紅葉の季節にはまだ早すぎる長瀞・秩父には観光客もまばらで閑散としていました。アルバムを見返してみると、昨年の秋に長瀞を訪れたのは十一月十一日。それでもようやく紅葉が始まったかなというほどだったので、十月の中旬ではこの通り、その気配さえありません。
本当は去年の秋冬に数回食した鍋を食べたくて、秩父の民宿に予約を入れようとしたのですが、民宿の旦那さん曰く「この日は畑仕事があるのですみません……」とのことで、期待の鍋にはありつけず。仕方なく長瀞のおそば屋さんで鴨南蛮と鴨つけ膳を食べました。
この中途半端な時期に秩父を訪れた一番の目的は、紅葉でも鍋でもなく、最近ようやく覚えた観音経を納経するためでした。数年前から会津若松地方を旅行でたびたび訪れるようになったのをきっかけに、ボケ防止も兼ねて憶え始めたお経ですが、延命十句観音経から始めて、般若心経、三陀羅尼を経て今回挑んだ観音経――しかし思いのほか苦戦しました。前半に「念彼観音力」がたびだひ繰り返され、少しでも気を緩めると自分が今どこを唱えているのか判らなくなってしまうという……。その長さも般若心経が短いと思えるほどで、来年五十路を迎える自分がどうにか一気に唱えられるようになるまでには結局、二週間以上を要しました。

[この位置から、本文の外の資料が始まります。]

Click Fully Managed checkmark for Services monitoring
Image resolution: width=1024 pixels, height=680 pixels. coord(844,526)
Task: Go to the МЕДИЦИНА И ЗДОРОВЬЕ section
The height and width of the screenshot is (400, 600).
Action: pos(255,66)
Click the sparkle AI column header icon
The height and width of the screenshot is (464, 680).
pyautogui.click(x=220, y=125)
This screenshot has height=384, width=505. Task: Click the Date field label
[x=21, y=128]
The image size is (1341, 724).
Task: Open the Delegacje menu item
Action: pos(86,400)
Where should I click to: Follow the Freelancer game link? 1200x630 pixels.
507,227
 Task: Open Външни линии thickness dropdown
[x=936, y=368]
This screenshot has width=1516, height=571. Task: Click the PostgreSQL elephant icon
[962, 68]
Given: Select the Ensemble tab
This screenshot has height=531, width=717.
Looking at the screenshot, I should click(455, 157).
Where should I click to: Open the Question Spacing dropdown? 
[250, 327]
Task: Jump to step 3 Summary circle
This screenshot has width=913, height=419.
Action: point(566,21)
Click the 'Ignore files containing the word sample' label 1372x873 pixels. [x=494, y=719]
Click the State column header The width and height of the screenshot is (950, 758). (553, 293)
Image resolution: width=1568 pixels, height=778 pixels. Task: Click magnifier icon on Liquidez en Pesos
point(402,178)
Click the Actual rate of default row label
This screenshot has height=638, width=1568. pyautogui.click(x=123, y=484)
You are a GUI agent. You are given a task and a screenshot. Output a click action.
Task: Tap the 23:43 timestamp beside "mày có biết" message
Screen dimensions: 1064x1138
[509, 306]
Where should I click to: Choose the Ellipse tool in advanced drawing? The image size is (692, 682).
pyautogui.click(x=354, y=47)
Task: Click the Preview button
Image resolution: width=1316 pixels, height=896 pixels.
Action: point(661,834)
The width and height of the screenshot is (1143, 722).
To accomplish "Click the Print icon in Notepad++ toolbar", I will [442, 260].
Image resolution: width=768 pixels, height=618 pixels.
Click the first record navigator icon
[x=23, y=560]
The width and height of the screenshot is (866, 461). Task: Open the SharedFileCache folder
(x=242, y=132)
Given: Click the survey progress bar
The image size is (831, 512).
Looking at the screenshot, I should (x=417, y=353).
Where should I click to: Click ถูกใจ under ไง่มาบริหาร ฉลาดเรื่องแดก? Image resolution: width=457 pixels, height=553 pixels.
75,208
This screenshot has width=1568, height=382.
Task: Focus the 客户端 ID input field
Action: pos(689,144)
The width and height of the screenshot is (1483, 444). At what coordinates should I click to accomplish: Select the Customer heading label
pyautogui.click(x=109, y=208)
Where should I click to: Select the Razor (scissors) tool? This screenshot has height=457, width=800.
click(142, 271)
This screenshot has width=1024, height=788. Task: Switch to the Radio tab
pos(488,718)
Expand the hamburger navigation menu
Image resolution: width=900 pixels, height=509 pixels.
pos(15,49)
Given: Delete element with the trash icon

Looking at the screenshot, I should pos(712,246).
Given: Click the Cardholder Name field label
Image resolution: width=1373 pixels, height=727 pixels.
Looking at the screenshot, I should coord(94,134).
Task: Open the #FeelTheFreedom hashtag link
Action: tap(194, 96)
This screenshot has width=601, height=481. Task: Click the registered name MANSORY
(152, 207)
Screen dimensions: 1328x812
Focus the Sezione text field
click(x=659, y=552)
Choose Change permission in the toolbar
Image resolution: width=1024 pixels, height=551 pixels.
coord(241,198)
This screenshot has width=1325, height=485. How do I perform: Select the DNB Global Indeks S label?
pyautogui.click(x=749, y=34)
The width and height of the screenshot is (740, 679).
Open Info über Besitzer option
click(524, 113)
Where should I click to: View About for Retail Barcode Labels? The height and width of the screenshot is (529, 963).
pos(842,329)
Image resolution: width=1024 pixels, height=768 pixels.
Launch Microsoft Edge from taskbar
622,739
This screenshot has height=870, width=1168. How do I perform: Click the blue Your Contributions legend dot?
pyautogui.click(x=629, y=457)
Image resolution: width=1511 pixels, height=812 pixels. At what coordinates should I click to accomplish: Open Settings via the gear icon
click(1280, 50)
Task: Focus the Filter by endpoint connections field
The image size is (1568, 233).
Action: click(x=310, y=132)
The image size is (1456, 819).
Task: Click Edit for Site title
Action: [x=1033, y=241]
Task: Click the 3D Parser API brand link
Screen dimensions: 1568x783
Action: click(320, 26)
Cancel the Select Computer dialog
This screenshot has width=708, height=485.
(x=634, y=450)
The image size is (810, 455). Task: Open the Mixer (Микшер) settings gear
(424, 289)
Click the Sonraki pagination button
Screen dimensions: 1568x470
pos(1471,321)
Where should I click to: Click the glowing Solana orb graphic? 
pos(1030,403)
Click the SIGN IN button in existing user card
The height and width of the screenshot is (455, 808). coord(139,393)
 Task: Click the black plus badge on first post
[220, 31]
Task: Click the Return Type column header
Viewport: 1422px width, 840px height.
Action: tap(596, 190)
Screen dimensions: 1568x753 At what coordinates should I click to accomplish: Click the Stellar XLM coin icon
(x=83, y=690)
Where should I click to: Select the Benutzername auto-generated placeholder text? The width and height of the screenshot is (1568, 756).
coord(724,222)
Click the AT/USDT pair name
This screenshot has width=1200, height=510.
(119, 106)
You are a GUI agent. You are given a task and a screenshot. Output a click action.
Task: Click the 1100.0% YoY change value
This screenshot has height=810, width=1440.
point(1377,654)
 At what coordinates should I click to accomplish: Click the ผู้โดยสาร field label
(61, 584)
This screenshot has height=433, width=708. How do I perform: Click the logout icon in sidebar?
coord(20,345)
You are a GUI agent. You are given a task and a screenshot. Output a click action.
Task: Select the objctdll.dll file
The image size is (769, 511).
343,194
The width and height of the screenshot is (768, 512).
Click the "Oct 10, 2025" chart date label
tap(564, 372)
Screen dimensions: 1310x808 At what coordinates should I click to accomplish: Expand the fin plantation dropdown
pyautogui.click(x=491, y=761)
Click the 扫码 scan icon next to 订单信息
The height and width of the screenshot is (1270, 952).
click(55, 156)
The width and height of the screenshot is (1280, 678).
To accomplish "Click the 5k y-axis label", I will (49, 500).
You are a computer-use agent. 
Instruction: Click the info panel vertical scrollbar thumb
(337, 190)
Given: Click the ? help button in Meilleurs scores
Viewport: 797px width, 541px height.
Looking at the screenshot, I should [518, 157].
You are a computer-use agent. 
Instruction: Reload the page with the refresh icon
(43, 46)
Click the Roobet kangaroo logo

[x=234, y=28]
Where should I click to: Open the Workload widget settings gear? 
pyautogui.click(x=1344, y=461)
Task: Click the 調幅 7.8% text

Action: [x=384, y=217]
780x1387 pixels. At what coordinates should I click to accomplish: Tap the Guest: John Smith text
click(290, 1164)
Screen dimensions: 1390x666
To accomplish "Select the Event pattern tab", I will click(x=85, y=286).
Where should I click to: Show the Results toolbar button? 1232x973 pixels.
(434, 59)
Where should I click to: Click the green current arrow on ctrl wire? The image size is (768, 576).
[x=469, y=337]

最初に訪れたのが札所三番 常泉寺の観音堂で読経したときは、自分でもそこそこ満足のいくできだったのですが、次の札所十番 大慈寺に札所十六番 無量山西光寺では玉砕(爆)。やはり危惧していた「念彼観音力」の繰り返しに頭が混乱してしまいました。まだまだ修行が足りません。